Two Practices for When You Want to Hide
We hide our true selves for many reasons. We hide because we fear rejection. We hide because we don't want to upset others. We hide because in some relational systems we have been assigned an identity that works for that group of people. We hide because we don't believe we have anything significant to offer.
The problem is when we hide, we take something away from ourselves and others. Every person was born to make a unique contribution to the world. That contribution is one only they can bring in their way at this particular place in time. And when we bring our contribution, we encourage everyone we interact with to do the same proving together we are better.
Together we are better, but not if we are all the same.
When a room is full of leaders and few detail, get-er-done people, very little is accomplished. Everyone can't do the same job or bring the same perspective or contribute the same way. When that happens, progress stalls out and people begin to be discouraged.
When we celebrate the strengths of one another and find how those strengths fit together complimenting one another, that's when the magic happens. That sets us up to bring about positive change in areas we believed no change was possible. It isn't just working together. It is the synergistic energy that is created when we delight in how another person moves about and interprets the world. Together we are better when we each practice authenticity and bring the unique gift we were meant to bring whether that is leadership, attention to detail, communication skills, hands on skills, visionary perspective, or asking good questions. Every person has something essential to contribute to this journey we call life.
When you would rather hide, try this:
One, change your language. There is one tiny word we all use that often begins to shut down new ideas as well as our contribution. That word is BUT. Practice changing the buts to ands and you will be amazed at the energy shift overall. When but is changed to and, we are sending a message that all ideas and all contributions and all people have a place and a voice. We are saying yes to all possibilities when we intentionally switch our but to and.

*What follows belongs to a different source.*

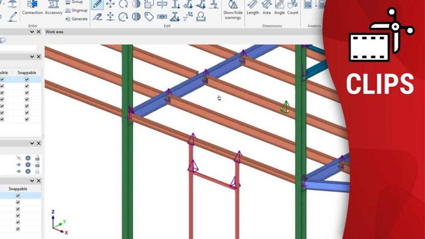Open the Accessory tool
This screenshot has height=239, width=425.
coord(54,7)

Two, try out this mantra, "We don't keep score." Every single day every person has a running tally or score in their heads. We compare ourselves and each other over and over again on the dumbest of measures. What if there were no score? What if driving a Chevy was just as valid as driving a BMW? What if shopping for clothing at Target was just as valid as shopping for clothing at Nordstroms? What if all neighbors were invited to the picnic? What if all people were greeted with positivity? Imagine the possibilities if we stopped ranking and keeping score! Light would intensify and love would grow one validation at a time. Stop hiding. Shine your light, even when it is scary.